Bis zur Wahl

Rücknahmesystem für Energiesparlampen bleibt unverändert

Die Bundesregierung will das bestehende System zur Entsorgung von Energiesparlampen bis zur Bundestagswahl im kommenden Jahr nicht auf den Prüfstand stellen. Es sei in dieser Legislaturperiode "keine Prüfung der bestehenden Regelungen zur Rücknahme der Energiesparlampen" geplant. Dafür werden vor allem zwei Gründe genannt.

Energie sparen© Carmen Steiner / Fotolia.com

Berlin (AFP/red) - So heißt in einer Antwort der Bundesregierung auf eine kleine Anfrage der Grünen-Bundestagsfraktion zu Energiesparlampen, aus welcher der Bundestags-Pressedienst am Montag zitierte. Das bestehende System sei "ein gutes Beispiel für die Wirksamkeit einer Kombination aus freiwilligen und gesetzlichen Maßnahmen".

Zahl der Sammelstellen nehme zu

Die Zahl freiwilliger Sammelstellen in Handel und Handwerk nehme stetig zu, heißt es in der Antwort der Bundesregierung. Alleine 5500 Sammelstellen gebe es im Handel und bei Unternehmen. Seit März 2011 habe sich deren Zahl damit vervierfacht.
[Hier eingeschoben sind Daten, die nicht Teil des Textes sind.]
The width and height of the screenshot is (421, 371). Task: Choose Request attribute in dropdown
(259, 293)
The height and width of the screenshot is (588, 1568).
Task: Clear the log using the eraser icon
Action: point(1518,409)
Kaum Lampen im Restmüll vorgefunden

In Elektrofach-, Drogerie-, Bau- und Supermärkten gebe es für Verbraucher "eine Vielzahl von Rückgabemöglichkeiten". Auch seien Verbraucher einer repräsentativen Umfrage des Meinungsforschungsunternehmens Emnid zufolge zu 72 Prozent über die sachgerechte Entsorgung informiert. Daneben zeigten erste Ergebnisse von Müll-Analysen im Rahmen eines laufenden Forschungsvorhabens, dass Energiesparlampen nur in Einzelfällen im Restmüll landeten.